OBJECTIVES:
a – In the forum thread on motor mount modification, why does big iron plan to put steel plates under the frame half of the motor mounts?
b – Output the lines of the records, starting at the line containing "Image resolution: width=1200" and ending at the last line of the records, as a numbered list with blank lines left out.

READING PASSAGE:
▼

# Question about motor mount modification



## big iron (Apr 26, 2018)

I recently installed a 400 in my 65 4 spd goat. I installed cast iron headers and have an issue with clearance between the drivers side header and the rag joint. The rag joint studs are rubbing the bolt head on the front of the header. I am thinking of cutting a 1/4 inch steel plate to place under the frame half of the motor mounts. I would cut this to match the frame mount and drill to bolt directly under the mount. Will raising the engine 1/4 inch effect the drive line in any way, such as creating a vibration?


----------



## bigD (Jul 21, 2016)

Don't see how only a 1/4" change could cause any problems.


----------



## big iron (Apr 26, 2018)

Thanks big D. In looking through past threads I read a comment that there can be sag over time that draws the front frame rails together thus lowering the engine which could be the culprit in my case. In any case I am going ahead with installing at least 1/4 " plates to lift the engine.


----------



## BearGFR (Aug 25, 2008)

It's possible that it might throw the u-joint angles off and introduce a vibration, but 1/4" near the front of the engine is a pretty small change. If that happens, I recommend installing adjustable upper rear control arms to enable bringing things back into alignment. 

For your reference, the image below shows proper alignment if you're not already familiar with it.

Bear


----------



## big iron (Apr 26, 2018)

Very helpful information. Thanks BearGFR!


----------

▲

EXTRACTED RECORDS:
▼

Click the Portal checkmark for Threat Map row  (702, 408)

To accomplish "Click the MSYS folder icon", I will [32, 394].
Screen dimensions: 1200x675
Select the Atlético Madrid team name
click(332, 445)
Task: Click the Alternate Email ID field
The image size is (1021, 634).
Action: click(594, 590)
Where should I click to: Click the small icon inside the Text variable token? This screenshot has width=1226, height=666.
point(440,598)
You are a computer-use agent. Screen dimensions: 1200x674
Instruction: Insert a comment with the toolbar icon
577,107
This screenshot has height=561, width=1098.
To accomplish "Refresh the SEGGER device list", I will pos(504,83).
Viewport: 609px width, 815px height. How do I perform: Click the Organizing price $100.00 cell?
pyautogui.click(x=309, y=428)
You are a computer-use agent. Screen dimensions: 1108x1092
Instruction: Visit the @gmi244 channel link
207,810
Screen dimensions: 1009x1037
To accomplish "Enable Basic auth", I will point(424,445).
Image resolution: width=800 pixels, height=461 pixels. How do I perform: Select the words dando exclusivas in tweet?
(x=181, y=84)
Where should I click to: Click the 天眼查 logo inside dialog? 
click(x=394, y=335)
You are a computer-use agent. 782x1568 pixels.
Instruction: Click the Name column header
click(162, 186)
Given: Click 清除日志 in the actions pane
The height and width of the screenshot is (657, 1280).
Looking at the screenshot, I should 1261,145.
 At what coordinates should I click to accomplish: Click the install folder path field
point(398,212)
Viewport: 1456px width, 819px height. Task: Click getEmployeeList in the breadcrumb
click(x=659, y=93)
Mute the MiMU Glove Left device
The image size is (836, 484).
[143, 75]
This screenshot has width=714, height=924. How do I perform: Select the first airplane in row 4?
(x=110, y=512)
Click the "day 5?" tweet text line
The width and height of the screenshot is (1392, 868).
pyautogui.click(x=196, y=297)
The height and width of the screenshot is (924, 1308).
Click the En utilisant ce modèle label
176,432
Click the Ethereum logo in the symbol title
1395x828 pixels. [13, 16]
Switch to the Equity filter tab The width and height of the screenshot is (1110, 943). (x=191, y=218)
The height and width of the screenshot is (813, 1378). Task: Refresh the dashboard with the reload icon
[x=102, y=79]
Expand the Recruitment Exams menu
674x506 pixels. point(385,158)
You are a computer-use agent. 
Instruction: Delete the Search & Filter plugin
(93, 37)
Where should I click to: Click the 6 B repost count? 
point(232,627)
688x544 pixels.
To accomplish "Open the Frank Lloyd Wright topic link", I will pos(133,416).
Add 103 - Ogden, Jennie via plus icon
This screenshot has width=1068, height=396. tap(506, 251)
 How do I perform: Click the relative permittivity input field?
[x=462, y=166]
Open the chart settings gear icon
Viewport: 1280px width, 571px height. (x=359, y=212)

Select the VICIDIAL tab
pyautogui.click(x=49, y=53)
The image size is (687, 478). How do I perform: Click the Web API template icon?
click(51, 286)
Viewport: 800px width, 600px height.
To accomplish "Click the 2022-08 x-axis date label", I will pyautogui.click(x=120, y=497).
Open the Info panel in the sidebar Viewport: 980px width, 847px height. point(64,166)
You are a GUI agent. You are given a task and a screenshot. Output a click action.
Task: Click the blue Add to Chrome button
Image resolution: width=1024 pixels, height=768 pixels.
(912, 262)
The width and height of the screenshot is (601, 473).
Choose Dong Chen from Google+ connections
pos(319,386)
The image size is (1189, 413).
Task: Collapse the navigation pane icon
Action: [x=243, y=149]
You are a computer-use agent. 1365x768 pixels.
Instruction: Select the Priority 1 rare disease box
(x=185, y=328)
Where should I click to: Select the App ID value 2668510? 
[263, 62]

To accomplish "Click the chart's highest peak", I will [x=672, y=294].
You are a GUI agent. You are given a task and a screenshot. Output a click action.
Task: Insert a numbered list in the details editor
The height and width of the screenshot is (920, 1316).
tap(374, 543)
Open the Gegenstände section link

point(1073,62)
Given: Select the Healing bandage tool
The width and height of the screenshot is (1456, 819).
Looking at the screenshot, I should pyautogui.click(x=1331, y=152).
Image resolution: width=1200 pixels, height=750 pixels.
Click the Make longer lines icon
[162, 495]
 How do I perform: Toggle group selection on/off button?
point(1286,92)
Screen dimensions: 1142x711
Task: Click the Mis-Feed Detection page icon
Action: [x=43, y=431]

▲

TASK ANSWERS:
a – The rag joint studs rub the bolt head on the front of the driver's side cast iron header. Raising the engine at least 1/4 inch with the plates is meant to fix that clearance problem. Big iron also mentions reading that frame sag over time can draw the front frame rails together and lower the engine.

b –
1. Image resolution: width=1200 pixels, height=750 pixels.
2. Click the Make longer lines icon
3. [162, 495]
4.  How do I perform: Toggle group selection on/off button?
5. point(1286,92)
6. Screen dimensions: 1142x711
7. Task: Click the Mis-Feed Detection page icon
8. Action: [x=43, y=431]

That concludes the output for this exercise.